>> begin
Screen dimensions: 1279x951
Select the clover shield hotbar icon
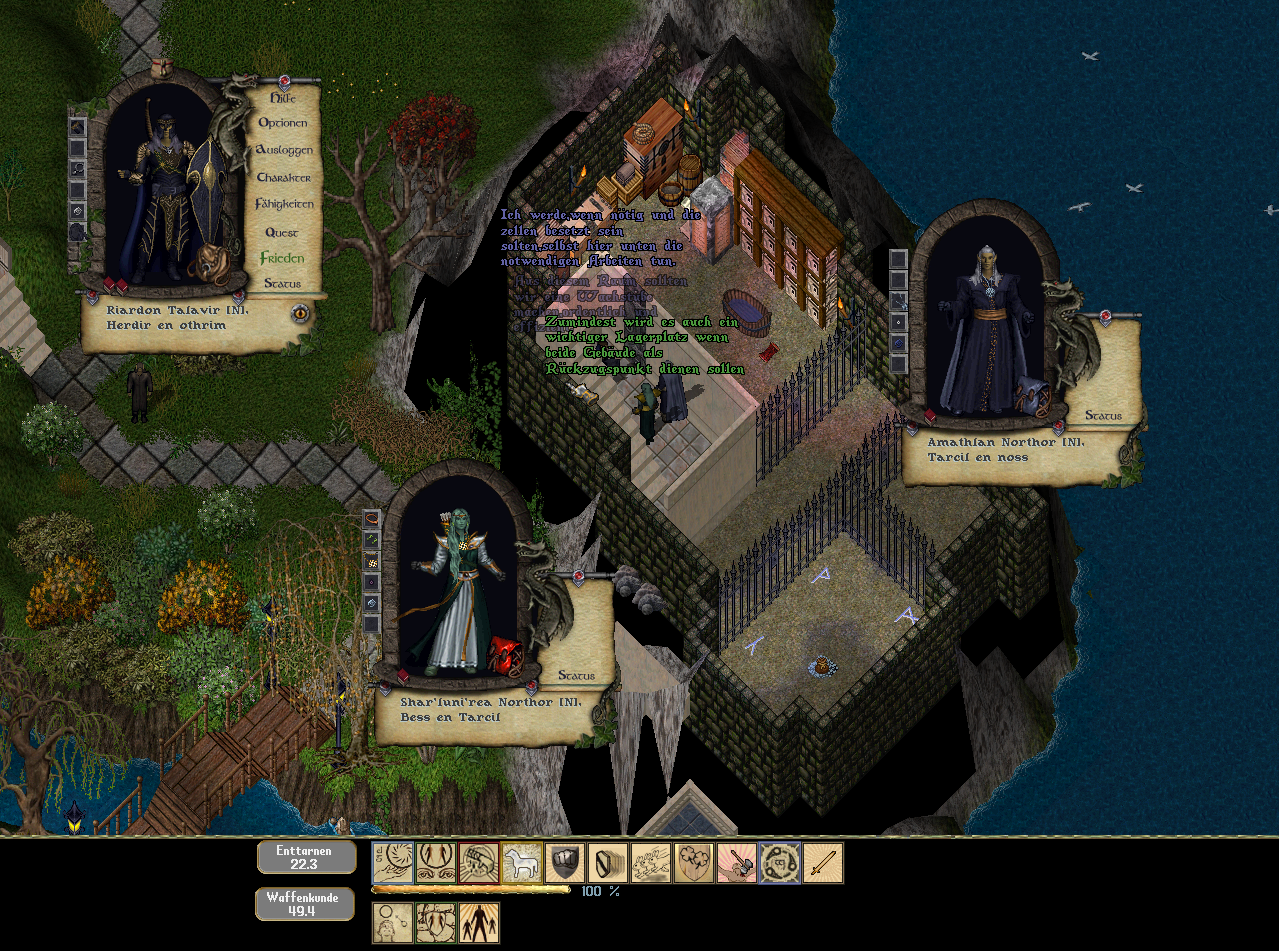tap(694, 863)
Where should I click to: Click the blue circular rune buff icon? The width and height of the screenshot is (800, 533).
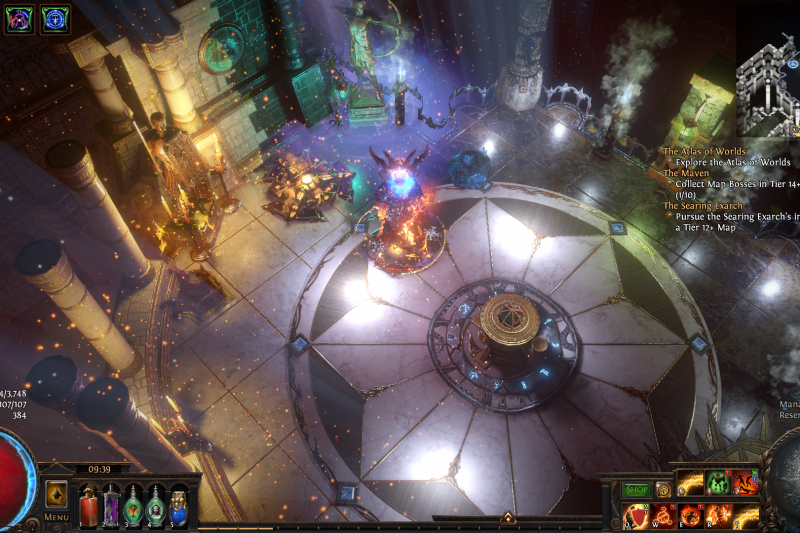coord(55,19)
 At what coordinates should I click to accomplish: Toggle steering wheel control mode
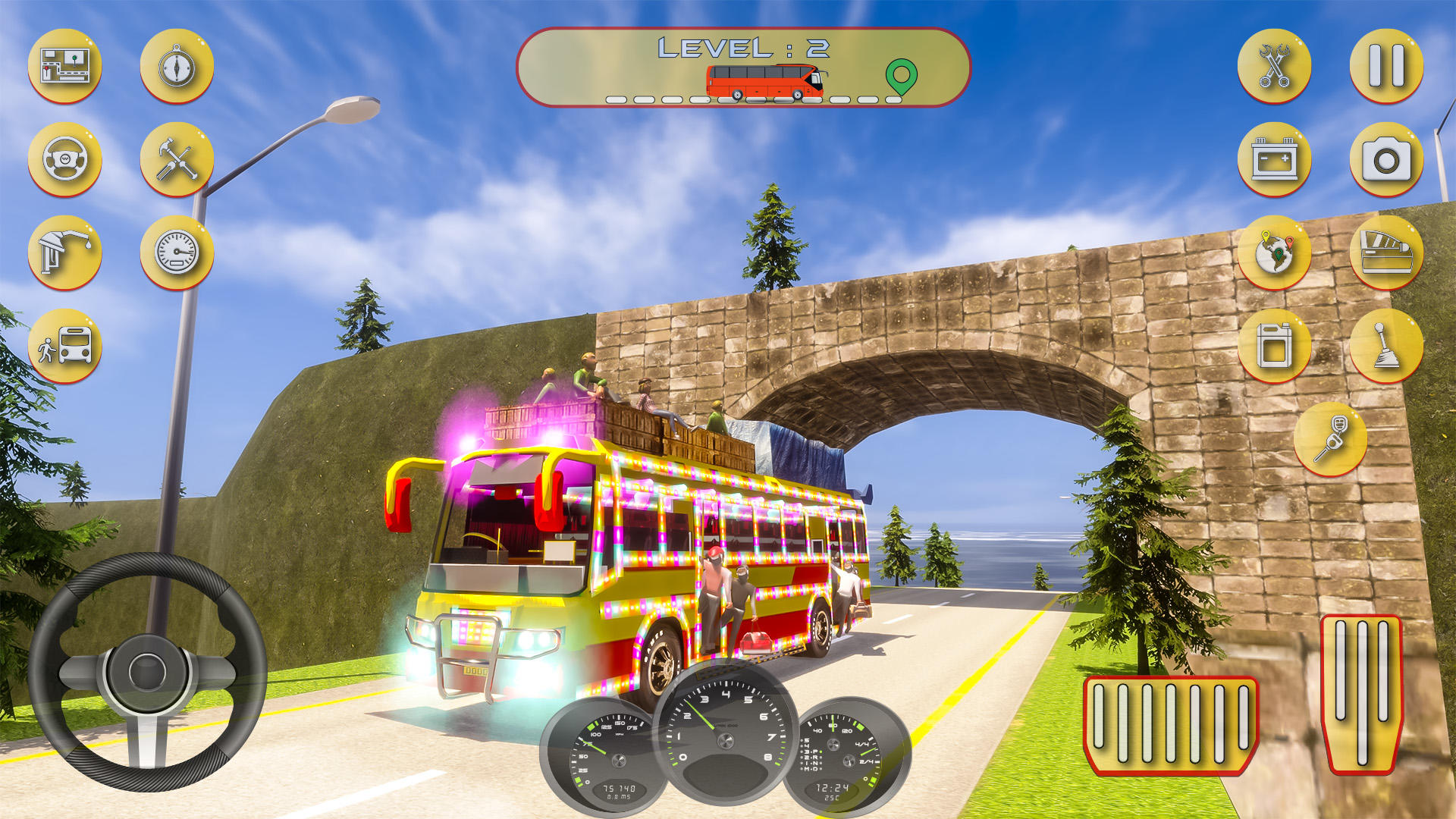[x=65, y=161]
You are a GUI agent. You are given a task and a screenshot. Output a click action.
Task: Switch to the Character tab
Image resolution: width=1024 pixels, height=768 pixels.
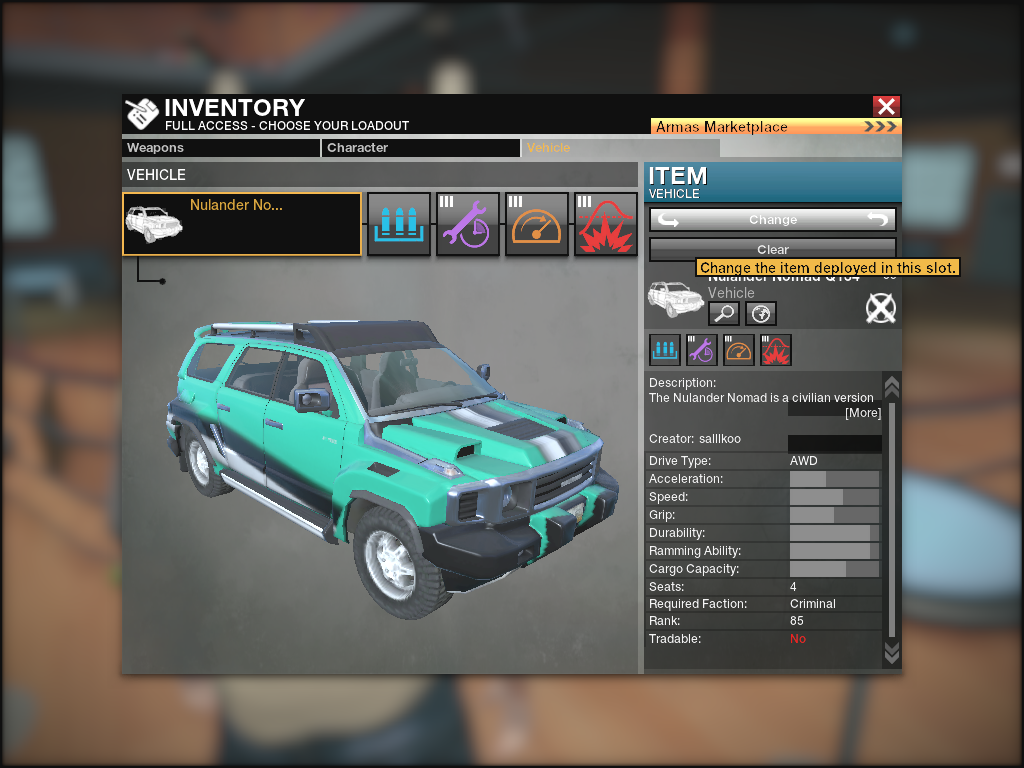pyautogui.click(x=421, y=148)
>> end
Work instructions.
Revise the lines above so that "icon" becomes "button" and everything else stays the same. Leave the pictures out of your answer.

Finished task.
Screen dimensions: 1279x951
Select the clover shield hotbar button
tap(694, 863)
Where should I click to: Click the blue circular rune buff button? The width and height of the screenshot is (800, 533).
coord(55,19)
 At what coordinates should I click to accomplish: Toggle steering wheel control mode
[x=65, y=161]
You are a GUI agent. You are given a task and a screenshot. Output a click action.
Task: Switch to the Character tab
Image resolution: width=1024 pixels, height=768 pixels.
pyautogui.click(x=421, y=148)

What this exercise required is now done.